Among the lines below, take the one holding "התחדשות עירונית לוד (948, 2189)", the one holding "[עבור אל: עמוד הבית] (968, 77)", and all lines between them. Set them down exactly.

▸ Material for this exercise
== Segment start ==

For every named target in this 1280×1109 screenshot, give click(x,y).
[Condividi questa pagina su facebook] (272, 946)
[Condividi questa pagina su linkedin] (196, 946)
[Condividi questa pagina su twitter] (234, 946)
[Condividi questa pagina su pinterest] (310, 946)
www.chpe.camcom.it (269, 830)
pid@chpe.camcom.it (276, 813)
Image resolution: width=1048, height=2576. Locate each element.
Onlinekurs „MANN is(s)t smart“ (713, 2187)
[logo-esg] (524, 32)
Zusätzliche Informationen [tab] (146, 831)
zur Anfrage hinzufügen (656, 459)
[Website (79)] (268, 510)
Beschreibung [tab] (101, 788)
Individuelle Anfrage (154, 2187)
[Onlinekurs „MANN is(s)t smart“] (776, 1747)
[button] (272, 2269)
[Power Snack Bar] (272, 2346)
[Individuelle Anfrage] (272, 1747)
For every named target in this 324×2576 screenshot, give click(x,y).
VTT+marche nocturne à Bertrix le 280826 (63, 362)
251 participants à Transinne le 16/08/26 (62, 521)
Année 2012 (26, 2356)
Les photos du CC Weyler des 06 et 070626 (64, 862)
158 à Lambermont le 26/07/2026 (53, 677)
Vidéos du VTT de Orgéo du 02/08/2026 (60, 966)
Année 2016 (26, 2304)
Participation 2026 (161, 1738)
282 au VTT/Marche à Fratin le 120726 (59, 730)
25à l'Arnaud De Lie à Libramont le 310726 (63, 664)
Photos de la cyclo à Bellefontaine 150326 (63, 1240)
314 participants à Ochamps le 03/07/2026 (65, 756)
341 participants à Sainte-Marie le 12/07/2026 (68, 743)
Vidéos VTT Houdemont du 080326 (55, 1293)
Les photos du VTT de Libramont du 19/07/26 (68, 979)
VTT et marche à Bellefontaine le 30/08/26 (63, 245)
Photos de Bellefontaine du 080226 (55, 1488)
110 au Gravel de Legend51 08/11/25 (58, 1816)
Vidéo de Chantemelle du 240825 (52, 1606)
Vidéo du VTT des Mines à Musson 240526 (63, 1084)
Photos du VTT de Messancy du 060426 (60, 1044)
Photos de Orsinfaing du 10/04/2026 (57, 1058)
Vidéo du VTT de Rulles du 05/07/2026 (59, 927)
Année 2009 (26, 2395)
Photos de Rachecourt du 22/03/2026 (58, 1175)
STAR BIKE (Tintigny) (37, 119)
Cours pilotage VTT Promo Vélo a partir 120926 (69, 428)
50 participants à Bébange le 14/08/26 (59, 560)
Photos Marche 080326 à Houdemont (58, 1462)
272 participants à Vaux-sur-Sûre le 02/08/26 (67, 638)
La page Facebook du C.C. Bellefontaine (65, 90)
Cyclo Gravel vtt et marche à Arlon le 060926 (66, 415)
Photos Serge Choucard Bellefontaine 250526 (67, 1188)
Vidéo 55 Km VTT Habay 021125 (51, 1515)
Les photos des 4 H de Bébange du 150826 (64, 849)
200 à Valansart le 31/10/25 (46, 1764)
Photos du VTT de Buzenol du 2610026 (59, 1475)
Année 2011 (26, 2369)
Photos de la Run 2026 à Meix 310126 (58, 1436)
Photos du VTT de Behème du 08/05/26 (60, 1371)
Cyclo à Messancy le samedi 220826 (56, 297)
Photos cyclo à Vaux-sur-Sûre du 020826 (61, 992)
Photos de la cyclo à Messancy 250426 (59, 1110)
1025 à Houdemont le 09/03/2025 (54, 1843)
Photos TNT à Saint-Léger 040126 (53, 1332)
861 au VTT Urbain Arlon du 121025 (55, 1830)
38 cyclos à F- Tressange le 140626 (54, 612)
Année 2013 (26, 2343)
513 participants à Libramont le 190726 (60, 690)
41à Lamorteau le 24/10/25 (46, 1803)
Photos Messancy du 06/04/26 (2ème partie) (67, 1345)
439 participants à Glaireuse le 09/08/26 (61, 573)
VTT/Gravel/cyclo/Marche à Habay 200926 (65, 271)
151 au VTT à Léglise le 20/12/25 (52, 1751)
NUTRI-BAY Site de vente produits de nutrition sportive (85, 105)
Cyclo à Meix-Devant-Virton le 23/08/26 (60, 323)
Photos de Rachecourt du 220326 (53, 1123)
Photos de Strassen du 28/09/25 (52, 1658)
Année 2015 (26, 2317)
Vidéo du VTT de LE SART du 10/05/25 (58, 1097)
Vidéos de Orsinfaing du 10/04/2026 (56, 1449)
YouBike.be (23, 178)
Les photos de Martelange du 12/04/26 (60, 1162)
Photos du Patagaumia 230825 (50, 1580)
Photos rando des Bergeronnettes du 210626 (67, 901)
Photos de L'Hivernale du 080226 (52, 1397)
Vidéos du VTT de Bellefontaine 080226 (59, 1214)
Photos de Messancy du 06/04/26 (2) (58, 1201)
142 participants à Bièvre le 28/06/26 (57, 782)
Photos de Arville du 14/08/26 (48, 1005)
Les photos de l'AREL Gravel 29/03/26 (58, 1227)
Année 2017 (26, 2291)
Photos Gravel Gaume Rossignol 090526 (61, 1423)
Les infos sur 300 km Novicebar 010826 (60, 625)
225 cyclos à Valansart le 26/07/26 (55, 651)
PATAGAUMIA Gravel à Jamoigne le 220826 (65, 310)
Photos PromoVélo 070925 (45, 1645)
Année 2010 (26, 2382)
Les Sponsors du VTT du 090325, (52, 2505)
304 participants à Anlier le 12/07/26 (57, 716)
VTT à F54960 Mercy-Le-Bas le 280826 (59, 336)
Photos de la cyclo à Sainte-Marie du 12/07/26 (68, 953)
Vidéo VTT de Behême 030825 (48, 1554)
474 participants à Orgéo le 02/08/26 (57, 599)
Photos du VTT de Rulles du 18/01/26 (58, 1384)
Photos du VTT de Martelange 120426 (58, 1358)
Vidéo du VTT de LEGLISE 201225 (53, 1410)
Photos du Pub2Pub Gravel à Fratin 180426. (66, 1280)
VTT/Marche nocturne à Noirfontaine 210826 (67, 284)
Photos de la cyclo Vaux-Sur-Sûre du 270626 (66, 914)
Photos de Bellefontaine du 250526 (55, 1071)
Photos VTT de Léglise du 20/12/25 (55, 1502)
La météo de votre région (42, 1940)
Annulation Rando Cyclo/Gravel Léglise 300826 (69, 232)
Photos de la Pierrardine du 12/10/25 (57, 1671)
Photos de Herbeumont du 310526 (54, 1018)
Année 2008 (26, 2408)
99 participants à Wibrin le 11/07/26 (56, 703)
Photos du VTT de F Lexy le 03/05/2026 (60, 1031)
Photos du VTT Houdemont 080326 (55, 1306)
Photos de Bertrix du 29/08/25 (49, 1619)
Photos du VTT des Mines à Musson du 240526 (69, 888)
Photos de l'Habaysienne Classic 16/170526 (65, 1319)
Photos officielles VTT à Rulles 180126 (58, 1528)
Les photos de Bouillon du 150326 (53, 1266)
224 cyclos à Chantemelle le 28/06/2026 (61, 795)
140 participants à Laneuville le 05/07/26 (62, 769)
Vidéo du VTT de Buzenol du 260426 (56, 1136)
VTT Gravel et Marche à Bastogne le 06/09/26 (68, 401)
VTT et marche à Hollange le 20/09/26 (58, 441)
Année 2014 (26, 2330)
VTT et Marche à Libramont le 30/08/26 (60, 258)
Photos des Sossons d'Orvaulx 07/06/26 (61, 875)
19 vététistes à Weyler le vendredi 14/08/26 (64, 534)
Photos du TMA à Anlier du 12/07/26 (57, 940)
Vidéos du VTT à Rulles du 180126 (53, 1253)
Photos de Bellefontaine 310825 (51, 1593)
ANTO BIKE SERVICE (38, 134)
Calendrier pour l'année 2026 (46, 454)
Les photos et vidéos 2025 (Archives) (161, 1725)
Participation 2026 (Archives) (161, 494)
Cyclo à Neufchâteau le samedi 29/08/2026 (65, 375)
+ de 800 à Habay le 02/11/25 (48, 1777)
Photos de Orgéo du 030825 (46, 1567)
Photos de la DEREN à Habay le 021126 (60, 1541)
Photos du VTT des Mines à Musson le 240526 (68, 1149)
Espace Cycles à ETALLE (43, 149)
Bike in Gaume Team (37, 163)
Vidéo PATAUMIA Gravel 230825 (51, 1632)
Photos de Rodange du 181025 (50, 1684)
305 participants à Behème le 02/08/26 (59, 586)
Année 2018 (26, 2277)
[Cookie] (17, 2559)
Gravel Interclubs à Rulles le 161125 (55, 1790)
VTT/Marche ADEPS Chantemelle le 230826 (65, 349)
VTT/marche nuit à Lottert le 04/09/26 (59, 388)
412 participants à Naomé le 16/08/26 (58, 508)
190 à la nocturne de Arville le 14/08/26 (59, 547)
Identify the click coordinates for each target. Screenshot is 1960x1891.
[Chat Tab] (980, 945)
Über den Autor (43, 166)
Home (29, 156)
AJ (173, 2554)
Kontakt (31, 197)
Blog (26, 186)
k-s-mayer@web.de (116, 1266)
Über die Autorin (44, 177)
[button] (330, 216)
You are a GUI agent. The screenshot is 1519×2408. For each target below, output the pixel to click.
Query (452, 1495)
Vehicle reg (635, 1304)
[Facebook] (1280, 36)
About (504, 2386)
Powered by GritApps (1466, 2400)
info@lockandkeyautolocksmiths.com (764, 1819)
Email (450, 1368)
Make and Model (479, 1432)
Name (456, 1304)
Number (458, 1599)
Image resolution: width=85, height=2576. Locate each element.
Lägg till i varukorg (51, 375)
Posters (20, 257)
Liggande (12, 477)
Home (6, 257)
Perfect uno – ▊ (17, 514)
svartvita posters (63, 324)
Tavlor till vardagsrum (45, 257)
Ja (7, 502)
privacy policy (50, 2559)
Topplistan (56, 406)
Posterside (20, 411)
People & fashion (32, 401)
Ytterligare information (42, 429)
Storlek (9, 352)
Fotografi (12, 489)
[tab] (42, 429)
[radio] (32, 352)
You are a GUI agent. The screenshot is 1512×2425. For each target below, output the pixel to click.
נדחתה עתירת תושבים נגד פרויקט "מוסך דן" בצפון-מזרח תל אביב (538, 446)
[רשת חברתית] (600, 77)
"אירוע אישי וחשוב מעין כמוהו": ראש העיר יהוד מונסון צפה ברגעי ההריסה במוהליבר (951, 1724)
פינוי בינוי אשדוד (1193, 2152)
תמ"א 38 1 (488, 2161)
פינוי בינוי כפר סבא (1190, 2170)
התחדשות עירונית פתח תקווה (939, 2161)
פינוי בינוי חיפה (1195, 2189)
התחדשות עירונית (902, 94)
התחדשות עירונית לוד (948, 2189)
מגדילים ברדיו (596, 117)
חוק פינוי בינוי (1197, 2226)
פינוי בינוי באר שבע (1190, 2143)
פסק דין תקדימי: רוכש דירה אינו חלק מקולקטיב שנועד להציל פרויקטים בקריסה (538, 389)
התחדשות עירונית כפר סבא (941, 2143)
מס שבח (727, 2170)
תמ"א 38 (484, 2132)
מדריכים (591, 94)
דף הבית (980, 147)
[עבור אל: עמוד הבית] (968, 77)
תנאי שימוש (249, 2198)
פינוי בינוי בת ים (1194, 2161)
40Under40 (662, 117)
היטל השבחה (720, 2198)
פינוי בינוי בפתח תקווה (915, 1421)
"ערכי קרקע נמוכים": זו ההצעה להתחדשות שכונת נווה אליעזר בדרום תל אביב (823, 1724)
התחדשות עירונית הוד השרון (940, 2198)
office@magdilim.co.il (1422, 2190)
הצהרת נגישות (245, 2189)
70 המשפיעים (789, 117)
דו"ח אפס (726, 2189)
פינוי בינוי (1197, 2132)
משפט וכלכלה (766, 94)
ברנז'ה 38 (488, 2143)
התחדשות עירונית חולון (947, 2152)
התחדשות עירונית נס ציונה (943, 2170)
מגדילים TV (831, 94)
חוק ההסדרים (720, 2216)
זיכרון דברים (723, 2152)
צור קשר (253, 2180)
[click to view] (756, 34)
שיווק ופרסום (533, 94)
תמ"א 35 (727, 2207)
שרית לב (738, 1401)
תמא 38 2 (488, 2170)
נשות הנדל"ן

== Segment end ==

▸ Solution to the exercise
התחדשות עירונית לוד (948, 2189)
מגדילים ברדיו (596, 117)
חוק פינוי בינוי (1197, 2226)
פינוי בינוי באר שבע (1190, 2143)
פסק דין תקדימי: רוכש דירה אינו חלק מקולקטיב שנועד להציל פרויקטים בקריסה (538, 389)
התחדשות עירונית כפר סבא (941, 2143)
מס שבח (727, 2170)
תמ"א 38 (484, 2132)
מדריכים (591, 94)
דף הבית (980, 147)
[עבור אל: עמוד הבית] (968, 77)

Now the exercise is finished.